Mentors involved included former NASA astronaut Joseph P. Kerwin, who was pilot for the Skylab 2 mission, Dr. Bob Skelton, who designed control systems for Skylab 2 and who is a member of the National Academy of Engineering, George James and Daniel Jackson from NASA, Dr. Jason Held from Saber Astronautics Australia, Senior manager from Wyle, Kiley Wren, former NASA division Chief David Kanipe and former NASA astronaut Gregory Chamitoff.
The mentors provided initial input to the students to help them form a team with the right skills for each need. After the teams were formed, they worked to extract as much information as possible from the mentors to get a clear picture of the need and how to address it.
Most teams started by building initial concepts and progressed from those initial designs to working prototypes and final designs.
With time running down, teams concentrated on getting their final project presentation ready and rehearsed.
The teams were required to present to a panel of judges including: former NASA astronaut Ken Bowersox; the President of Made In Space, Andrew Rush; and Senior Associate Dean of Research Dr. Dimitris Lagoudas.

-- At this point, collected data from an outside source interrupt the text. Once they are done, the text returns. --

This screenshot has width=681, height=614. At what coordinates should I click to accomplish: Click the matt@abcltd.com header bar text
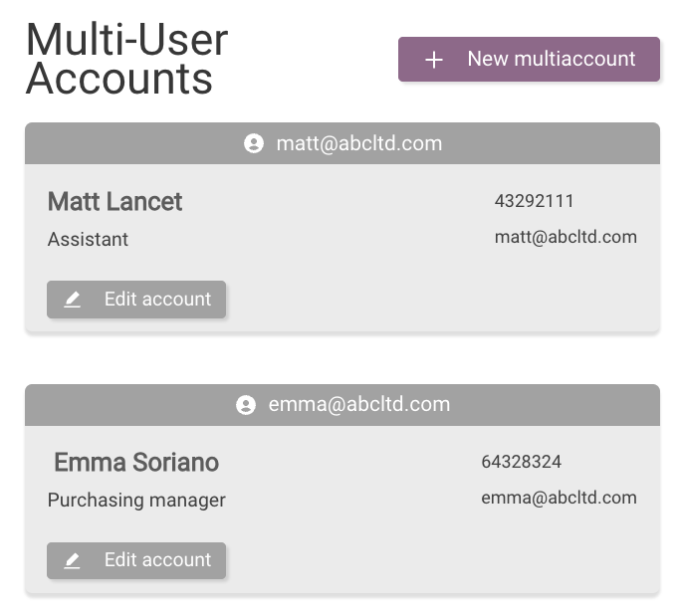point(359,143)
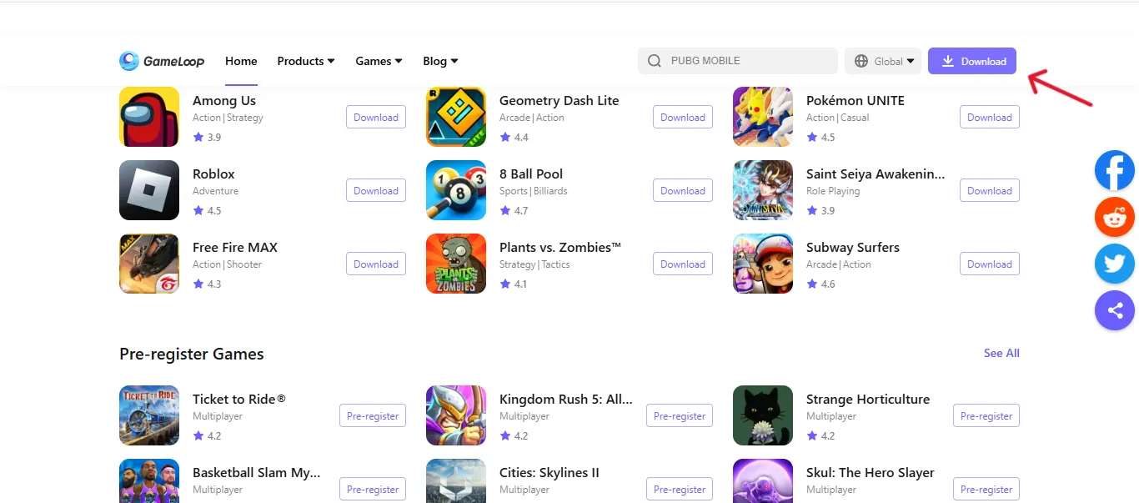Image resolution: width=1139 pixels, height=503 pixels.
Task: Click the Plants vs. Zombies icon
Action: [456, 264]
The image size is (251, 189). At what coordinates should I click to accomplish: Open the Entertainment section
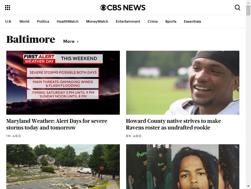coord(128,21)
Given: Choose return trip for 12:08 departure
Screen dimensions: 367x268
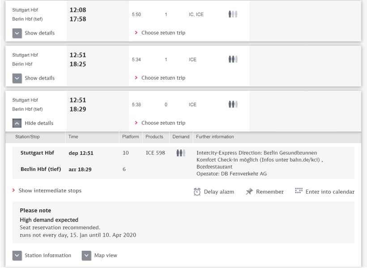Looking at the screenshot, I should coord(163,33).
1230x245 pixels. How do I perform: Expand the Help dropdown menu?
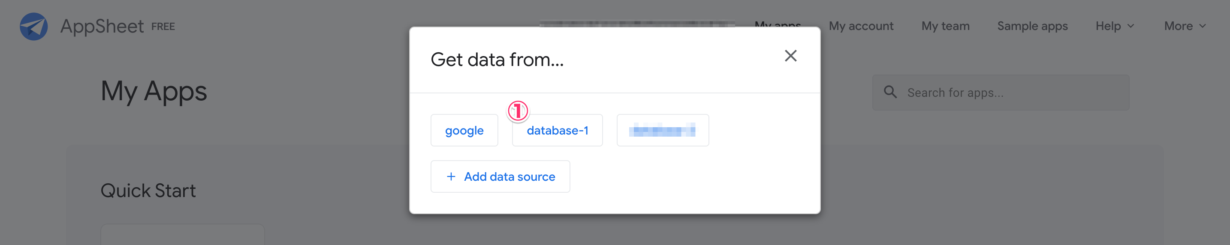[1114, 26]
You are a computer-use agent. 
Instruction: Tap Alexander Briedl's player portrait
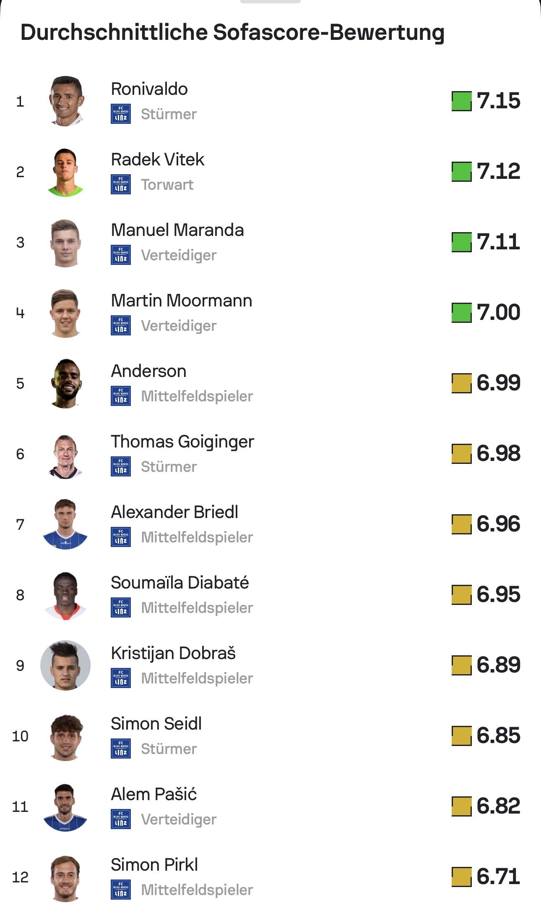click(65, 524)
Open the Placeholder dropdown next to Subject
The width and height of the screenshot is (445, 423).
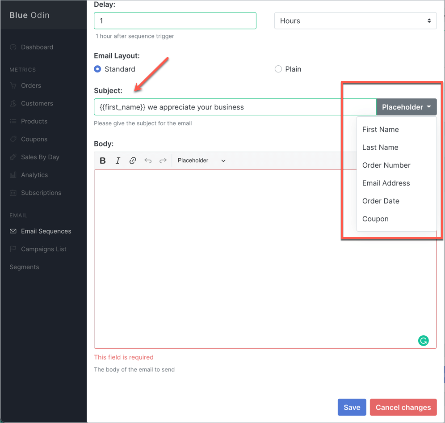click(406, 107)
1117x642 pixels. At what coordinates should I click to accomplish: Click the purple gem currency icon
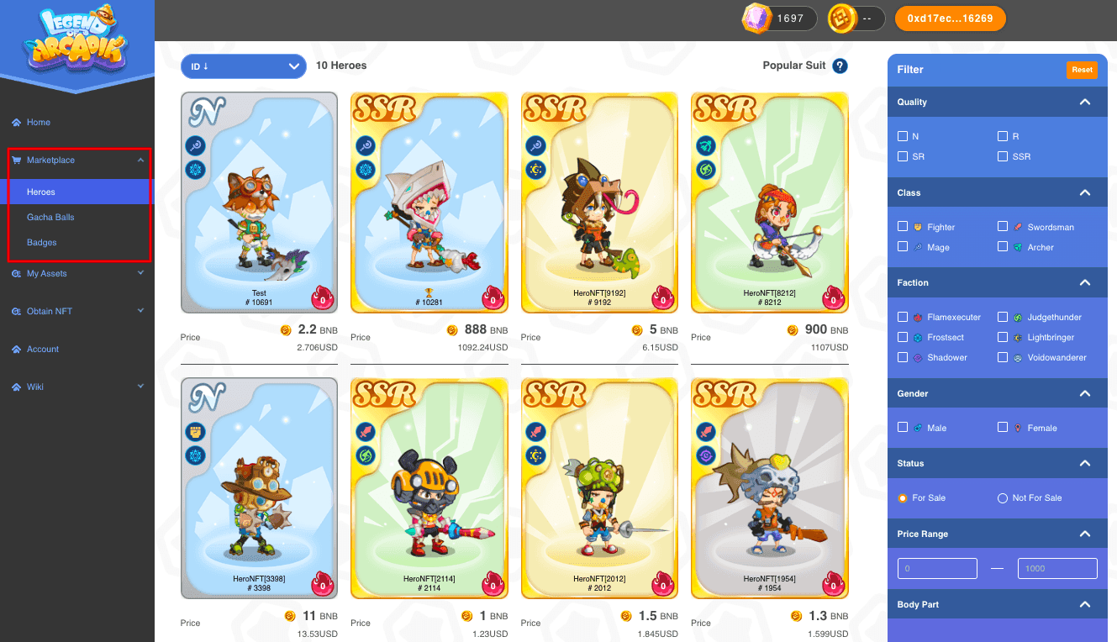(756, 18)
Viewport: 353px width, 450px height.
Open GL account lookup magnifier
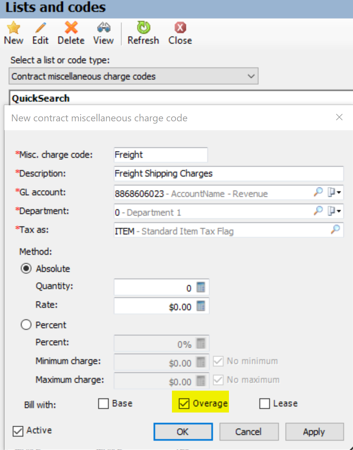point(318,192)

The judges scored the projects and provided valuable feedback to the students, while carrying out the tough job of selecting the top three teams. The top three teams were awarded cash prices of $500, $750 and $1,000.
Stellarponics was the top team in the event, with Direc2Mars placing second and Space Sip finishing third.
Some of the projects are showcased below:
Clean sweep. Foreign object debris can be a danger to astronauts on the ISS. Current ISS environmental controls take many hours cycling the air through the station, therefore there is a need for a more immediate debris removal. Clean Sweep came up with a cube-like object that maximizes surface area so that a sticky surface can clean the environment inside the ISS. This device can circulate throughout the ISS and collect stray debris, or be carried by an astronaut and swept through the air when needed. This cube-like sweeper features a large safety factor and maximum surface area for its size, in addition to an easy removal and replacement of the spent sticky surfaces (duct tape) to ensure easy maintenance. It can be 3-D printed on the ISS and therefore has the advantage to be manufactured on site, making it easy to maintain and use.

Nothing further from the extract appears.